Records shown
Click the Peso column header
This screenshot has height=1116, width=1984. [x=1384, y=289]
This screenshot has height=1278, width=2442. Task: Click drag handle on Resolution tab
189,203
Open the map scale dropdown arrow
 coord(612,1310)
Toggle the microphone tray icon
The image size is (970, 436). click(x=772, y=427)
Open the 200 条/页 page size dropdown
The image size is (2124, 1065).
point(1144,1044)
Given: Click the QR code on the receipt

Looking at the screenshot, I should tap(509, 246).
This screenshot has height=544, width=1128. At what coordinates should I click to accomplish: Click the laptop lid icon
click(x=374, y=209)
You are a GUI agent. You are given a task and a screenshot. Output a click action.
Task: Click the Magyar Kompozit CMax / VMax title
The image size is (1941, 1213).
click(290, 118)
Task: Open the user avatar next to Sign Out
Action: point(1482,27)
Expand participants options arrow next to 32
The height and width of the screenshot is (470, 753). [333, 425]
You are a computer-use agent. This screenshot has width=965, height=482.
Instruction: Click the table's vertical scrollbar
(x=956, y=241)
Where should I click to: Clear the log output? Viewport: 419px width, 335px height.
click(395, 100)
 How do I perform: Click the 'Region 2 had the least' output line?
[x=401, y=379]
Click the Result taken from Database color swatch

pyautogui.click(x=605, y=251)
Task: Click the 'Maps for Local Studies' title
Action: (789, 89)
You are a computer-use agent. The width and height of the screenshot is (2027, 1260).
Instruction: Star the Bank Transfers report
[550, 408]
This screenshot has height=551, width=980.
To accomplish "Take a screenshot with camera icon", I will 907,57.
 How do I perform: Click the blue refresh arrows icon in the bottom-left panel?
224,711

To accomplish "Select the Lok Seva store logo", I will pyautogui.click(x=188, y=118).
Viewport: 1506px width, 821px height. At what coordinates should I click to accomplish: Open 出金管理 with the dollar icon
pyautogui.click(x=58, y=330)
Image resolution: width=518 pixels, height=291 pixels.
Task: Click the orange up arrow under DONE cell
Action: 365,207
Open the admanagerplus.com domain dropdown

What to do
The material above is to be transcribed in full, exactly as it appears.

Task answer
Click the Peso column header
This screenshot has height=1116, width=1984. [x=1384, y=289]
This screenshot has height=1278, width=2442. Task: Click drag handle on Resolution tab
189,203
Open the map scale dropdown arrow
 coord(612,1310)
Toggle the microphone tray icon
The image size is (970, 436). click(x=772, y=427)
Open the 200 条/页 page size dropdown
The image size is (2124, 1065).
point(1144,1044)
Given: Click the QR code on the receipt

Looking at the screenshot, I should tap(509, 246).
This screenshot has height=544, width=1128. At what coordinates should I click to accomplish: Click the laptop lid icon
click(x=374, y=209)
You are a GUI agent. You are given a task and a screenshot. Output a click action.
Task: Click the Magyar Kompozit CMax / VMax title
The image size is (1941, 1213).
click(290, 118)
Task: Open the user avatar next to Sign Out
Action: point(1482,27)
Expand participants options arrow next to 32
The height and width of the screenshot is (470, 753). [333, 425]
You are a computer-use agent. This screenshot has width=965, height=482.
Instruction: Click the table's vertical scrollbar
(x=956, y=241)
Where should I click to: Clear the log output? Viewport: 419px width, 335px height.
click(395, 100)
 How do I perform: Click the 'Region 2 had the least' output line?
[x=401, y=379]
Click the Result taken from Database color swatch

pyautogui.click(x=605, y=251)
Task: Click the 'Maps for Local Studies' title
Action: (789, 89)
You are a computer-use agent. The width and height of the screenshot is (2027, 1260).
Instruction: Star the Bank Transfers report
[550, 408]
This screenshot has height=551, width=980.
To accomplish "Take a screenshot with camera icon", I will 907,57.
 How do I perform: Click the blue refresh arrows icon in the bottom-left panel?
224,711

To accomplish "Select the Lok Seva store logo", I will pyautogui.click(x=188, y=118).
Viewport: 1506px width, 821px height. At what coordinates should I click to accomplish: Open 出金管理 with the dollar icon
pyautogui.click(x=58, y=330)
Image resolution: width=518 pixels, height=291 pixels.
Task: Click the orange up arrow under DONE cell
Action: 365,207
Open the admanagerplus.com domain dropdown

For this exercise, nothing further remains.